Document extract:
There are certain basic rules to selecting the Ishtadevta. They are listed below:

  1. The god should be a valid god in that he or she should possess certain virtues. You select your particular god based on what virtues appeal to you. If you would like a playful and charming god you might select Krishna. If you like Gyan with detachment, you would select Shiva. Lord Krishna asked Arjuna to worship goddess Durga before he entered the battlefield.
  2. Once you have selected your Ishtadevta, stick to him or her. Do not keep on changing. Once you have dug a hole, go deep enough till you find water. If water is 40’ deep, it is better to dig one hole 40’ deep than 10 holes that are 4’ deep.
  3. Do not be overwhelmed by the task. The ocean is vast. To appreciate that, you need to start at some point in the seashore, take your boat and start sailing to appreciate the infinite nature of the sea.
  4.  Do not insult or find fault with other gods or Ishtadevtas of other faiths. You are seeking love and kindness and such thoughts do not have a place there.
  5. Ultimately, this Ishtadevta will become the supreme Brahman. At that time do not hesitate to release this personal god. To see the infinite, one has to let go the limitations of the finite.

When you are in a house you need a window to see what is outside. Once you have gone outside and climbed the peak of a mountain, you no longer need the window to see what is around you. Remember, you are not forsaking the personal friend in your Ishtadevta. The infinite and your chosen deity have become one.

Data for review:

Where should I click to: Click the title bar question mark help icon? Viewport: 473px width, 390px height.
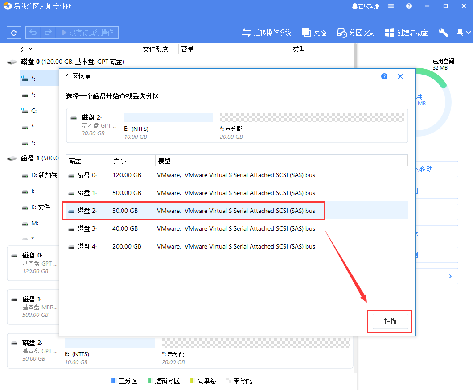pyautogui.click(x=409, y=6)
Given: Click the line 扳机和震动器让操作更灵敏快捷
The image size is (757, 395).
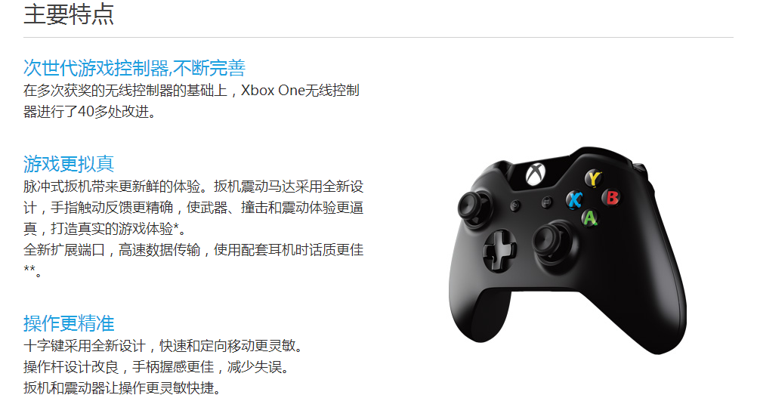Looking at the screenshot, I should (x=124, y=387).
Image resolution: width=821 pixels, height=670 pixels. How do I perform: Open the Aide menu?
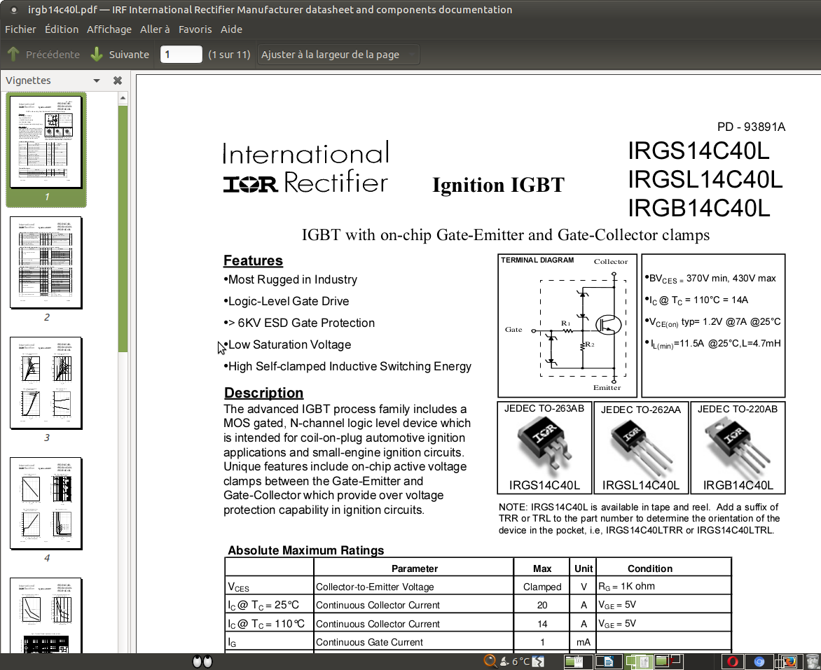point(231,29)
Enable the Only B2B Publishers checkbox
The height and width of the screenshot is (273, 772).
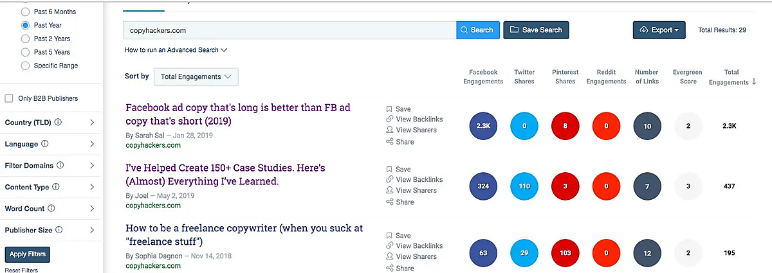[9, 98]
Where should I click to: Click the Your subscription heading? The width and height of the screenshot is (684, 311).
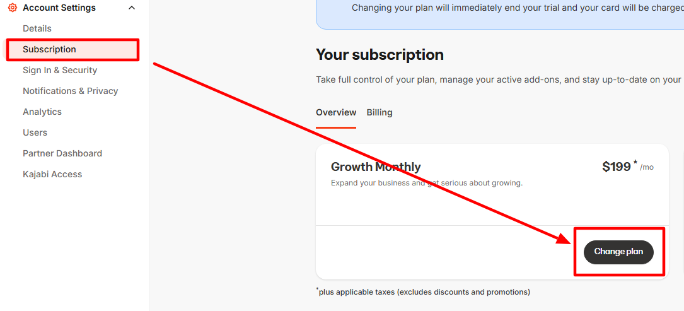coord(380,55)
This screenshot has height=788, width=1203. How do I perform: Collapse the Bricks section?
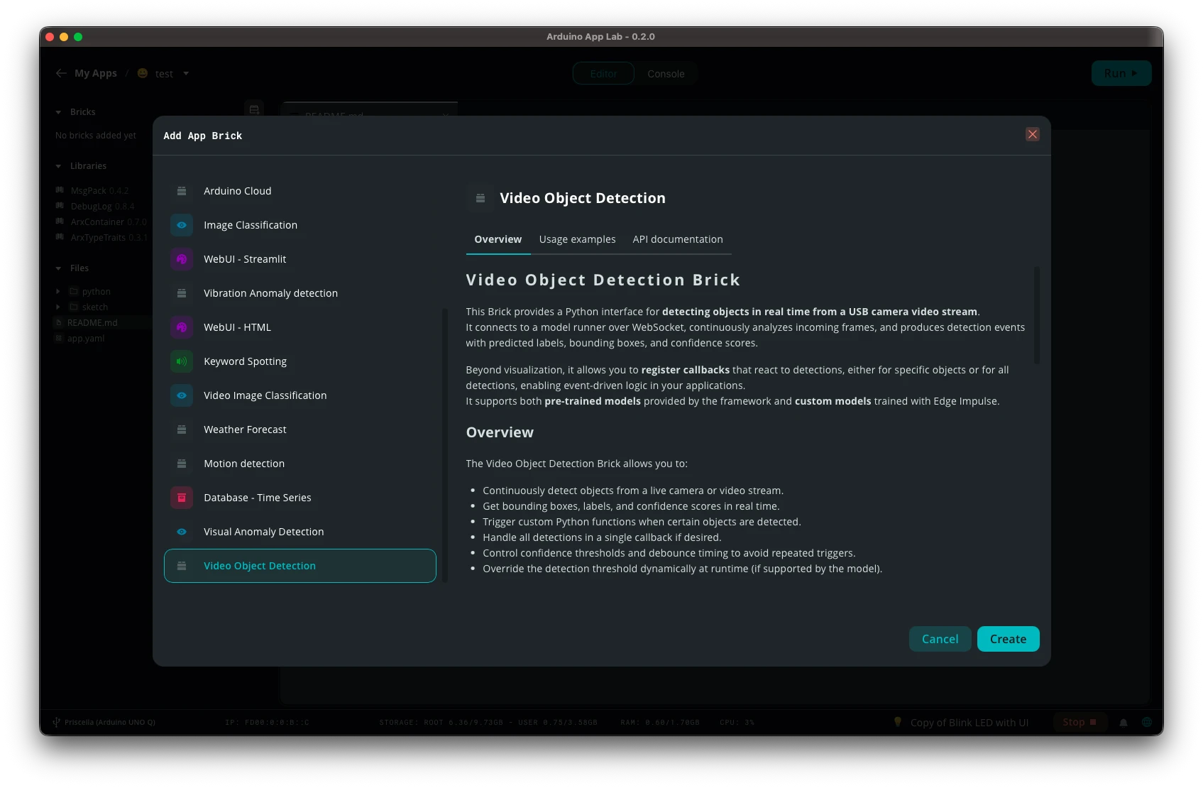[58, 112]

Task 1: Rewrite the passage on selecting an Ishtadevta starting at "When you are" and ending at "have become one.", replacing "window" with "doorway".
Task 2: In the passage on selecting an Ishtadevta, whom did Lord Krishna ask Arjuna to worship before he entered the battlefield?
Task 3: Continue the passage on selecting an Ishtadevta from the point where it stops.

Written reply 1:
When you are in a house you need a doorway to see what is outside. Once you have gone outside and climbed the peak of a mountain, you no longer need the doorway to see what is around you. Remember, you are not forsaking the personal friend in your Ishtadevta. The infinite and your chosen deity have become one.

Written reply 2: Goddess Durga.

Written reply 3:
I think this idea of chosen deity is very useful to me. I hope it helps you in your devotional practice.

Ishatadeva– Can this concept work for a monotheistic religion?

I think the answer is in the affirmative. As long as the monotheism does not believe in exclusivity, this concept will be useful to say Christians and Muslims too. A Christian will take Jesus Christ as the Ishtadevta, but instead of starting with the entire idea of God he or she will start with some aspect of Jesus. Let us take Jesus as a teacher or baby Jesus as your Ishta. Through meditation and other methods of worship we can deepen our devotion. To sustain our faith, this “personal” should become real to us. Listening and reading from the scripture is a good practice. Sincere prayers, devotional music, certain rituals and meditation are well known methods of devotional practice. This concept of Ishta, facilitate such practices. It is difficult to swallow 16” large pizza in one piece. So we make small slices. Once you digest this pizza, the shape and size of the slice dissolve! Eventually all the valid methods lead to ONE eternal truth and reality; which is God. Trinity of the Christ, Father and the Holy Spirit become one.

Another option is to use a selected prayer or a paragraph from a scripture or a good book. Use this selected words repeatedly as you concentrate on the meaning. Select the verses that you like the most. This is almost like taking up a Mantra meditation. Recitation of these verses will act like an Ishtadeva. In the time of crisis this may serve as your best friend.

I feel this concept of Ishtadevta is very practical and a good way to embark on one’s spiritual journey.

Rivers of all religions and beliefs ultimately end in the ocean of silence.

Ishtadevta=chosen deity of an individual, Kuldevta= family deity, Gramdevta= Popular deity of the town, Sthandevta= presiding deity of the place of worship.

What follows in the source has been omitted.